## GIVEN REQUEST
Copy the part that opens with the line containing "Screenshot is 471x2576." and closes with the line containing "Ortaklar (149, 2526)", changing "click coordinates" to "tap coordinates" and keeping everything else the same.

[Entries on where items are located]

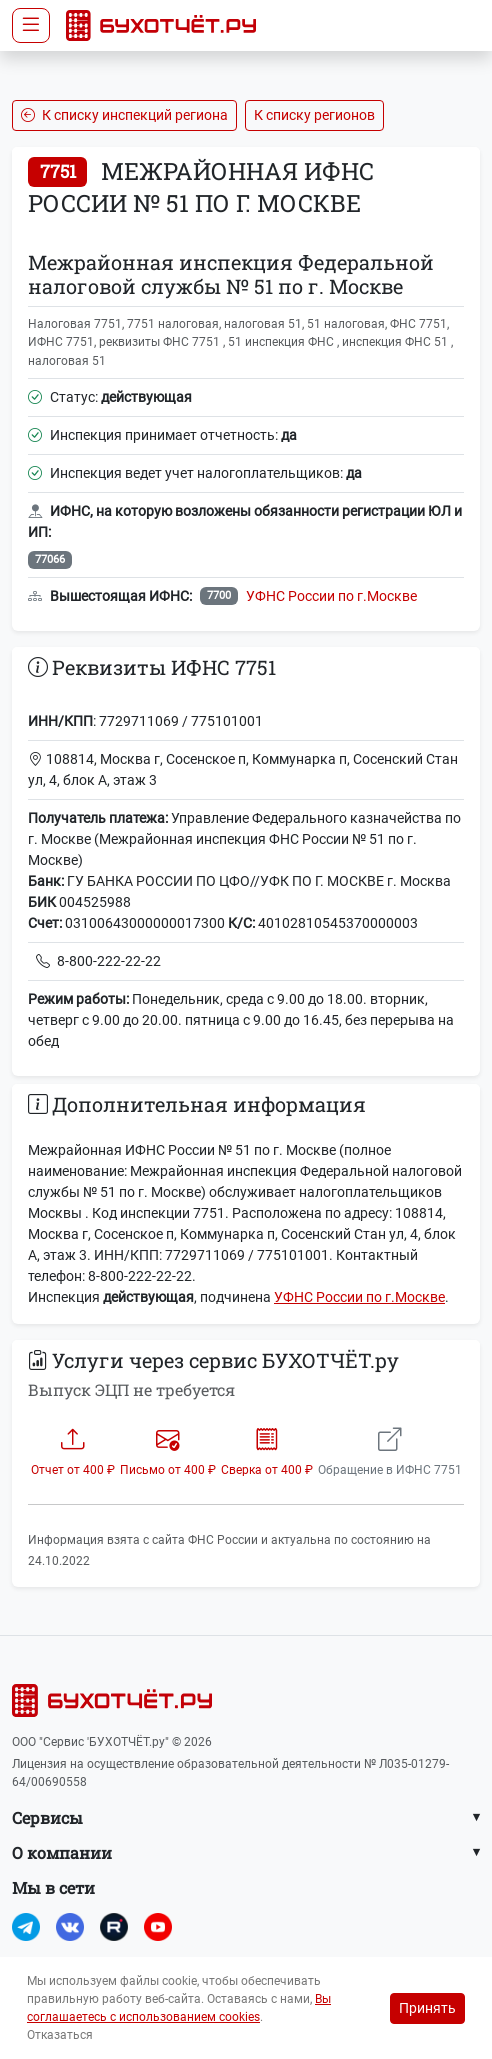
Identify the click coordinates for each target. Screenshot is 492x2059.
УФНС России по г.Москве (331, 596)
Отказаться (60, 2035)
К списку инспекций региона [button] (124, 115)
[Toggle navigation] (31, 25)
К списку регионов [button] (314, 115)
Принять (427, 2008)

==

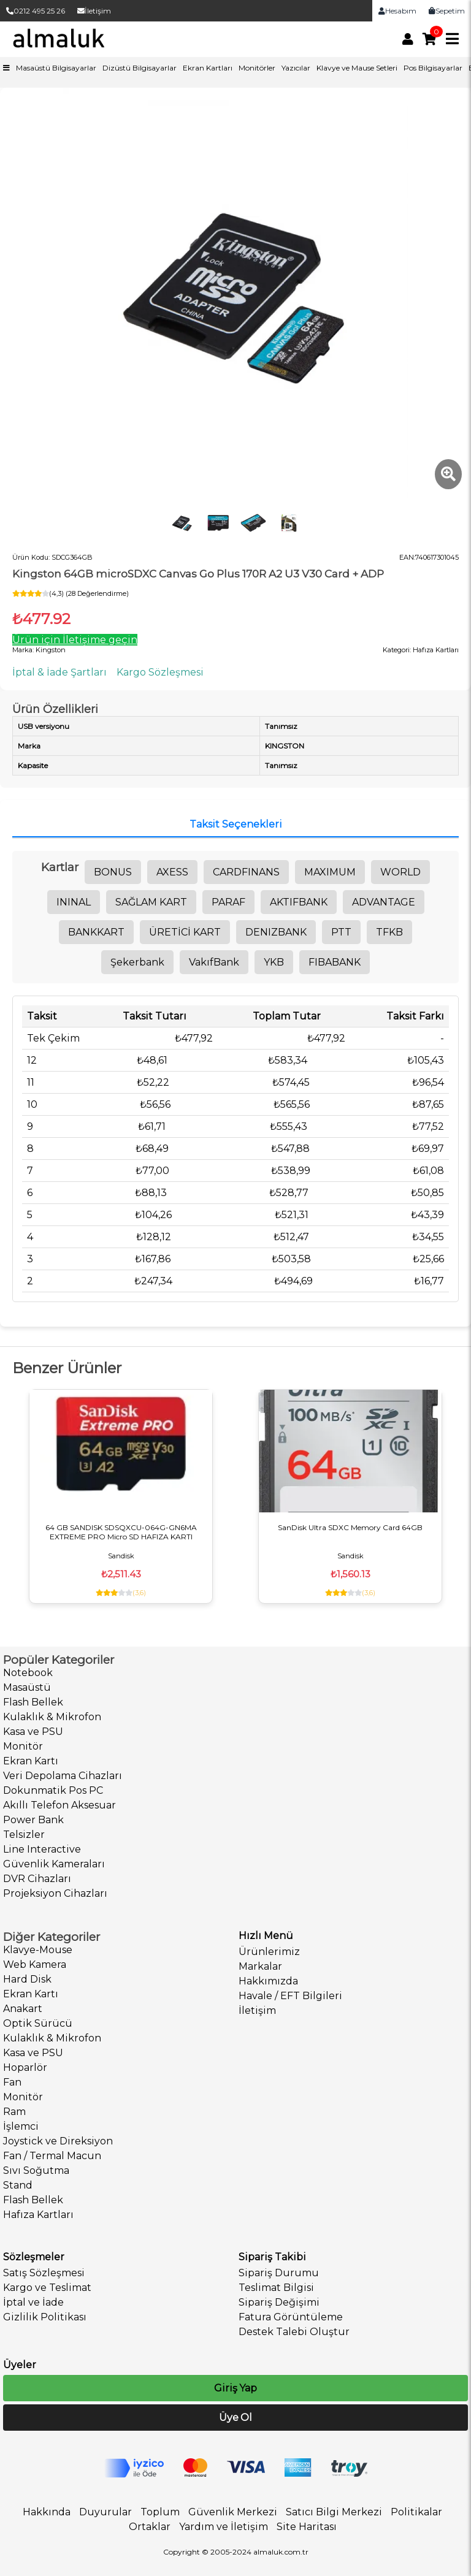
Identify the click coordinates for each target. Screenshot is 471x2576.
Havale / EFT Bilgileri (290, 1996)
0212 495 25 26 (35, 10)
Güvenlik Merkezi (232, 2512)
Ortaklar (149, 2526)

## FINAL RESULT
Identify the tap coordinates for each target. Screenshot is 471x2576.
Havale / EFT Bilgileri (290, 1996)
0212 495 25 26 (35, 10)
Güvenlik Merkezi (232, 2512)
Ortaklar (149, 2526)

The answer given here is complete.